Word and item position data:
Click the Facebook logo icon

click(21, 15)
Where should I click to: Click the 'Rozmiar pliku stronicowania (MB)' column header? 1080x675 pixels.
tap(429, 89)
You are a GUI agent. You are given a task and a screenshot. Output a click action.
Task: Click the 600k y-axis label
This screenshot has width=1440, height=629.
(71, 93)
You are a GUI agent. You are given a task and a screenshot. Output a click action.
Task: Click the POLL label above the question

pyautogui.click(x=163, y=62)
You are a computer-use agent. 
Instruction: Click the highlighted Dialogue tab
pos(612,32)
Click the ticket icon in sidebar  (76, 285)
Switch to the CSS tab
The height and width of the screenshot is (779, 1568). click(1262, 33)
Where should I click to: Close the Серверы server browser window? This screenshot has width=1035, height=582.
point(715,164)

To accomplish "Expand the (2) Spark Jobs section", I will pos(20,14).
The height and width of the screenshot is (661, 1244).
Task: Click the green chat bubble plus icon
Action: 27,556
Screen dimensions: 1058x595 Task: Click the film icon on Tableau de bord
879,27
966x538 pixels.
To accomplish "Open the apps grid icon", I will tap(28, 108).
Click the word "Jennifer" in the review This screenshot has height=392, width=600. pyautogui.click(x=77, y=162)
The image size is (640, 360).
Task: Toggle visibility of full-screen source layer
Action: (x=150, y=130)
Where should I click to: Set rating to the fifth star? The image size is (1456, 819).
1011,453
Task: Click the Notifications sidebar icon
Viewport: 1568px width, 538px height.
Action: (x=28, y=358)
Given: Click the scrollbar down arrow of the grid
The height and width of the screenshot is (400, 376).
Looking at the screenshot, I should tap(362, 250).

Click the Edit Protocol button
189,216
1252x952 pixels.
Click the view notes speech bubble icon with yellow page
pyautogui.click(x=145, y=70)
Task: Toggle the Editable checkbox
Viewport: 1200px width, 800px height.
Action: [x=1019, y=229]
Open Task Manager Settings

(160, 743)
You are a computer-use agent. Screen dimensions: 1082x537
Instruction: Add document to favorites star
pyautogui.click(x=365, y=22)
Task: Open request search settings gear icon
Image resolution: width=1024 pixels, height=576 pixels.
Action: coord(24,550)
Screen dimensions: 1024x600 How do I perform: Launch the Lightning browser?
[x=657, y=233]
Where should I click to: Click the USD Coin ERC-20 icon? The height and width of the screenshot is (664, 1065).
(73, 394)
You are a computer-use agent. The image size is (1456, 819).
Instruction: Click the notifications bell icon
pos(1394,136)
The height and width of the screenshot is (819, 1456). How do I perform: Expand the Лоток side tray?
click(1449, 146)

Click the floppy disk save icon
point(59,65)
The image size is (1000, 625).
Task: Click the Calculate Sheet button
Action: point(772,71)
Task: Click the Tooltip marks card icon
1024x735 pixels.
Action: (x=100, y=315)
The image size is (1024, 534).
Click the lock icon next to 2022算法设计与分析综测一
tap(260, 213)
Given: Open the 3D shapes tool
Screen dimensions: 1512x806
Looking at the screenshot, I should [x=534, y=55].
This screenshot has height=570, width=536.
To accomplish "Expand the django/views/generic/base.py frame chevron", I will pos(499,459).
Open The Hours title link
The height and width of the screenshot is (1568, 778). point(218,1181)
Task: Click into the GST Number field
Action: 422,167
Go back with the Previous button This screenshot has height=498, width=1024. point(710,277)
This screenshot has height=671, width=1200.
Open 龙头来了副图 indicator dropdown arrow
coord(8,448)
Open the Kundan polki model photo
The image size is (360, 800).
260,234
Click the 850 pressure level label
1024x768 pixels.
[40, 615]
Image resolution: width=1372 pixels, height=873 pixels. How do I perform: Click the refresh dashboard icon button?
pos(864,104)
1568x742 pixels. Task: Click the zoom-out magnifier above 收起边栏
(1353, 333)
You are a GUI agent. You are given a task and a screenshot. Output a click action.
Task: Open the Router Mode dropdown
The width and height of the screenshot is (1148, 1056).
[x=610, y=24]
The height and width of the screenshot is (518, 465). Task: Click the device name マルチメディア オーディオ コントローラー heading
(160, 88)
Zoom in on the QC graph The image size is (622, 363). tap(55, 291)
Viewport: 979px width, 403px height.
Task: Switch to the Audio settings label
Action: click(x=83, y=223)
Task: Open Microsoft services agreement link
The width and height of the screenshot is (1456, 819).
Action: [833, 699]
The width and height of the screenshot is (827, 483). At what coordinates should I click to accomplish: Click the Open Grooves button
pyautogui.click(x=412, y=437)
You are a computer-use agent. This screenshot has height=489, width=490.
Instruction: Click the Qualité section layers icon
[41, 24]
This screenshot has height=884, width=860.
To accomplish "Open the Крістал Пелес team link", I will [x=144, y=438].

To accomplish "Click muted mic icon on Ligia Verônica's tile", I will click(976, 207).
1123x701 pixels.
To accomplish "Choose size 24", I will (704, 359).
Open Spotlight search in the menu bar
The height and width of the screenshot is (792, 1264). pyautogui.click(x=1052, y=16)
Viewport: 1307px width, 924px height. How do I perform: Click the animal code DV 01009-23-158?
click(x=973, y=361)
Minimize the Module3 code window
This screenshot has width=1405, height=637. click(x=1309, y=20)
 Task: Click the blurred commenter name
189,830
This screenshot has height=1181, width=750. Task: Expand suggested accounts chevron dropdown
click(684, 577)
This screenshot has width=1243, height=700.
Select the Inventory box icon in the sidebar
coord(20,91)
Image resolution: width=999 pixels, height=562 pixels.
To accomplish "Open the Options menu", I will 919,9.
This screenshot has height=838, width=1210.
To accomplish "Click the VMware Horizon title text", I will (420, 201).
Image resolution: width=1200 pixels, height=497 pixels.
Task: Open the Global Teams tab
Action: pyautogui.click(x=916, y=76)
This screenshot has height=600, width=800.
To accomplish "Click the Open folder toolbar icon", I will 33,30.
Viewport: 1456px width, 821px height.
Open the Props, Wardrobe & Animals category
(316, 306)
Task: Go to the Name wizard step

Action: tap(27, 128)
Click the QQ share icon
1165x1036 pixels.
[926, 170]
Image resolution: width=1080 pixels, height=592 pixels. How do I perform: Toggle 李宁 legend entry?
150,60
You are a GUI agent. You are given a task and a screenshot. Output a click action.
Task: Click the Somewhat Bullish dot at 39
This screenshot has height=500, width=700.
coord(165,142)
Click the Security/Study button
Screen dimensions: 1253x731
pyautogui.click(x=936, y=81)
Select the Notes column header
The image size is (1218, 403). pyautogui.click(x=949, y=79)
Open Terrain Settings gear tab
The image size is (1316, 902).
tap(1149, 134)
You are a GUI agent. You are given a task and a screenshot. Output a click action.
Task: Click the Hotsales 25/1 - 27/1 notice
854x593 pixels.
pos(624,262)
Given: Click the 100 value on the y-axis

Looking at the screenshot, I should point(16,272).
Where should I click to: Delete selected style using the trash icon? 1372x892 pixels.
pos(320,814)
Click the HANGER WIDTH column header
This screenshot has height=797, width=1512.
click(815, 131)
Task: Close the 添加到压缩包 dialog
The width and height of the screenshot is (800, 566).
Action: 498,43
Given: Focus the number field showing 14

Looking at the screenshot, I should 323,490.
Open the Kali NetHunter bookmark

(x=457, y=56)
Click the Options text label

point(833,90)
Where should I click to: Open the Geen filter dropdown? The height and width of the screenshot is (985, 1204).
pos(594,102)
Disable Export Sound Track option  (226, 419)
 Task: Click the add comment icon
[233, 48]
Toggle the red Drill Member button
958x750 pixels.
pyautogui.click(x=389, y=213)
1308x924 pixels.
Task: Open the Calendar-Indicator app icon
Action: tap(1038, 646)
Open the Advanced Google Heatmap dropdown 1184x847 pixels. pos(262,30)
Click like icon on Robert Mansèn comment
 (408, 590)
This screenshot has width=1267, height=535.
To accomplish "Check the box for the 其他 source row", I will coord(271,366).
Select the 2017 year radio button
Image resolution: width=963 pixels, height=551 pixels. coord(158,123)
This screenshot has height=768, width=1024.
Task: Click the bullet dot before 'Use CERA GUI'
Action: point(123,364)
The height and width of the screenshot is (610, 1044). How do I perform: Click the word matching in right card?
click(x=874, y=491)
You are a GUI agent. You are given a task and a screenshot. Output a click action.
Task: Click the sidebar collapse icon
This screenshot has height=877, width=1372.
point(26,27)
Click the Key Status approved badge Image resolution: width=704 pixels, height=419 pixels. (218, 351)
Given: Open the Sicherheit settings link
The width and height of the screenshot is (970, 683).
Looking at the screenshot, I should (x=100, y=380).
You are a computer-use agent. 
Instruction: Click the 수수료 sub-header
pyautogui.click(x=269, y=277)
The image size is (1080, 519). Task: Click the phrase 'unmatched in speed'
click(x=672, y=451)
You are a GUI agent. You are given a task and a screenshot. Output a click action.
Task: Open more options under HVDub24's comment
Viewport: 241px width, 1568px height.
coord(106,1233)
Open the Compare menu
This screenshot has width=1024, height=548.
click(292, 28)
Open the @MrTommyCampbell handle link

TASK REQUIREMENTS: Copy the lines of the records above verbatim, starting at the line containing "Where should I click to: Set" and ending at the line containing "Action: (x=28, y=358)".

CORRECT OUTPUT:
Where should I click to: Set rating to the fifth star? The image size is (1456, 819).
1011,453
Task: Click the Notifications sidebar icon
Viewport: 1568px width, 538px height.
Action: (x=28, y=358)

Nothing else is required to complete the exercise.